WHAT IS REQUIRED:
Write out, word for word, every line in the data below from the one containing "Сливочное масло (119, 66)" to the one containing "мистик. (116, 2343)", both of them included.

DATA EXTRACTS:
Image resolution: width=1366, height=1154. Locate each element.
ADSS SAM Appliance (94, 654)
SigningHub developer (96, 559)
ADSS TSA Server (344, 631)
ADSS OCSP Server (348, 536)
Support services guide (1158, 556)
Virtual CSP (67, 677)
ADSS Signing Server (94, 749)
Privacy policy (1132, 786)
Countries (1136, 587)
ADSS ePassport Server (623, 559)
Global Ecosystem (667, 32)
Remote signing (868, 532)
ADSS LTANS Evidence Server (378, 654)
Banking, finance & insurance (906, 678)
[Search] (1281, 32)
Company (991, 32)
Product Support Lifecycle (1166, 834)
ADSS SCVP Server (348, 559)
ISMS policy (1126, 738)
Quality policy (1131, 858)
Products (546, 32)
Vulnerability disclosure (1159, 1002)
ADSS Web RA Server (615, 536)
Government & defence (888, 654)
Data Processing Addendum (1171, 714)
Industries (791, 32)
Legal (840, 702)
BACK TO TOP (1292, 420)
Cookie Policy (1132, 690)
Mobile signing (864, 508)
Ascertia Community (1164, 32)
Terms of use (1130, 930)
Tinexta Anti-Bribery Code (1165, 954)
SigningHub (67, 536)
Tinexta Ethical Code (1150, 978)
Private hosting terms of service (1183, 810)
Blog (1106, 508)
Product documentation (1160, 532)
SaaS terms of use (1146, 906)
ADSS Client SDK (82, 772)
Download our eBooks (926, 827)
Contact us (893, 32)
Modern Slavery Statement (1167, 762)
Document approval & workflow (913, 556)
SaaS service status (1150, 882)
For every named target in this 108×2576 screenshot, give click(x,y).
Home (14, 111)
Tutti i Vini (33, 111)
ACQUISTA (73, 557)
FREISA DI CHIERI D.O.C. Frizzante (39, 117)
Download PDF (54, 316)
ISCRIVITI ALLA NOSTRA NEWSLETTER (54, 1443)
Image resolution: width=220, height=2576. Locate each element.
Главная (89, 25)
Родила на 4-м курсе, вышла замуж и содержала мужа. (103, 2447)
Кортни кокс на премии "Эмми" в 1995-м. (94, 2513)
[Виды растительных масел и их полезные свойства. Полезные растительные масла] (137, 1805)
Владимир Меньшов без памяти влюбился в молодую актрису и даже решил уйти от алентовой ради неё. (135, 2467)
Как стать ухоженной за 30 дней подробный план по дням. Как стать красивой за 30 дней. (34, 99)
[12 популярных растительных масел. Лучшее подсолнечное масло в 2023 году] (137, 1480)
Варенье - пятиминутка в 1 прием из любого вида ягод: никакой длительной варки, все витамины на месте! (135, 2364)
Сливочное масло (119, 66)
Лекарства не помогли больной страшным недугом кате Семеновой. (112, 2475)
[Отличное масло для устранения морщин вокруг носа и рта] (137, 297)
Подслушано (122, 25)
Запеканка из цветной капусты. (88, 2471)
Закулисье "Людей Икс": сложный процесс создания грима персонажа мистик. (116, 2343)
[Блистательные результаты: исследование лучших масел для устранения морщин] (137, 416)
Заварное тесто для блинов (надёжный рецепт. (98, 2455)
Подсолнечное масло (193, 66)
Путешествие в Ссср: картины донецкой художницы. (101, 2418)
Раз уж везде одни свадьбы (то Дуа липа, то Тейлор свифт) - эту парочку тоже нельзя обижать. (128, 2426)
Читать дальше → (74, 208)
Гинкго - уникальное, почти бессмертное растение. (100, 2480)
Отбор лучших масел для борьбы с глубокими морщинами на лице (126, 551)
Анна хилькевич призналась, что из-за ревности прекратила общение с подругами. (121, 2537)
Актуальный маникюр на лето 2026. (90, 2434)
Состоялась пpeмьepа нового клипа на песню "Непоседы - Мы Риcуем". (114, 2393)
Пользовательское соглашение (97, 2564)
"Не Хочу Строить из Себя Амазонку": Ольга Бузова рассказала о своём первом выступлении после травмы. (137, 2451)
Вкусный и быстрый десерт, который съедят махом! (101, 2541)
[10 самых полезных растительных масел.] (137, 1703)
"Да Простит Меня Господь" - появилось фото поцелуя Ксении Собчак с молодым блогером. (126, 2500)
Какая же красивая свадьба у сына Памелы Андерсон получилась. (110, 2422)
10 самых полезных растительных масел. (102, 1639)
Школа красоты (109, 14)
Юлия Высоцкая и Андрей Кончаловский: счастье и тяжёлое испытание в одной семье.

SOLUTION TO THE EXERCISE:
Сливочное масло (119, 66)
Лекарства не помогли больной страшным недугом кате Семеновой. (112, 2475)
[Отличное масло для устранения морщин вокруг носа и рта] (137, 297)
Подслушано (122, 25)
Запеканка из цветной капусты. (88, 2471)
Закулисье "Людей Икс": сложный процесс создания грима персонажа мистик. (116, 2343)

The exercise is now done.